At least 40 people have been killed in bombings in mainly government-held areas of Syria, state media report.
Four attacks took place within an hour in Tartous, Homs and in a suburb of Damascus, with one in Hassakeh, which is dominated by Kurdish forces.
The deadliest incident was outside Tartous, home to a Russian naval base and in the heartland of President Bashar al-Assad’s Alawite sect.
The Islamic State (IS) group said it was behind the attacks.
BBC revealed that the group made the claim in a statement carried by its affiliated news agency, Amaq.
The attacks took place between 08:00 and 09:00 (05:00-06:00 GMT) on Monday.
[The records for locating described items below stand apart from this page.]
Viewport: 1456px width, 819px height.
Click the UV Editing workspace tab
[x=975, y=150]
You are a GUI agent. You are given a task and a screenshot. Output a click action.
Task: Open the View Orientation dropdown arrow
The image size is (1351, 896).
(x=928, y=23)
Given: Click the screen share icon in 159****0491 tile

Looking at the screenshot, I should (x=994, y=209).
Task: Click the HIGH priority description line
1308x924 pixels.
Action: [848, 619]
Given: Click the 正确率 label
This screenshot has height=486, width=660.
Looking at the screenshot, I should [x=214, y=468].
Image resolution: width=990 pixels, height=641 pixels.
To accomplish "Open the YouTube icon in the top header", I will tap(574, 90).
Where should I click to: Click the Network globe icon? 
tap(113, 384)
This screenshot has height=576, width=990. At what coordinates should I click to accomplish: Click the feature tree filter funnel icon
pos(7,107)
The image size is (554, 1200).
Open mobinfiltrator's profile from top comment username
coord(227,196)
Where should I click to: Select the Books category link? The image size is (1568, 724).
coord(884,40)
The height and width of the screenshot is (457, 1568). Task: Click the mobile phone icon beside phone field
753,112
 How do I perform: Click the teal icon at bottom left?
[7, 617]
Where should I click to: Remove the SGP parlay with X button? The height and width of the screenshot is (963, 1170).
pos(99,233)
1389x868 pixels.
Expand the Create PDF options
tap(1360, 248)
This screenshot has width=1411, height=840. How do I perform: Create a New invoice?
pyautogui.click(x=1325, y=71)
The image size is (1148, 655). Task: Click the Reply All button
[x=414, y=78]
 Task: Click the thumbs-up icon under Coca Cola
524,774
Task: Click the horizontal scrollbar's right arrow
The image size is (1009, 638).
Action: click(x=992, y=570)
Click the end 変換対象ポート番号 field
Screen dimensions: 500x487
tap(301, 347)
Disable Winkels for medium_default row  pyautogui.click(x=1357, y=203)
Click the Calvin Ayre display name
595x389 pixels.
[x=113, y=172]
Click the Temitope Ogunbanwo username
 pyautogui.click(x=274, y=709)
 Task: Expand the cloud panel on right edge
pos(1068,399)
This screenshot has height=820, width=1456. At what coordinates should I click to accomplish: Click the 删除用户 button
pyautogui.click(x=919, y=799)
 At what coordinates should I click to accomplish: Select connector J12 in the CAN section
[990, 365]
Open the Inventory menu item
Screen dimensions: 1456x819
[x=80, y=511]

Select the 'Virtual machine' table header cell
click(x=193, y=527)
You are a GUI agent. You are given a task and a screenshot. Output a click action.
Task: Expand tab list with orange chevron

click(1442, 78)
Syria’s official Sana news agency reported that 30 civilians had been killed and 45 others injured in the Tartous countryside.
First, a car bomb was detonated on the Arzoneh motorway bridge, a local police source told Sana.
Then, as a crowd gathered at the scene to help the wounded, a suicide bomber detonated his explosive belt, the source added.
Tartous had been relatively unscathed by Syria’s five-year civil war until May, when a suicide bomb attack on a bus station by IS militants left dozens dead.
In the central city of Homs, four people were killed and 10 injured when a car bomb exploded at the entrance to the Bab Tadmour district, Sana reported.
The governor of Homs province said the car bomb targeted a military checkpoint and that the casualties were soldiers.
One person was killed in a bombing on a road in Saboura, a heavily-guarded western suburb of Damascus, a police source told Sana.
Opposition activist Yousef al-Boustani said the area was home to security officers and their families and that the attack represented a major security breach.
In Hassakeh, an explosives-packed motorcycle was blown up at the Marsho roundabout, killing five civilians and injuring two others, Sana said.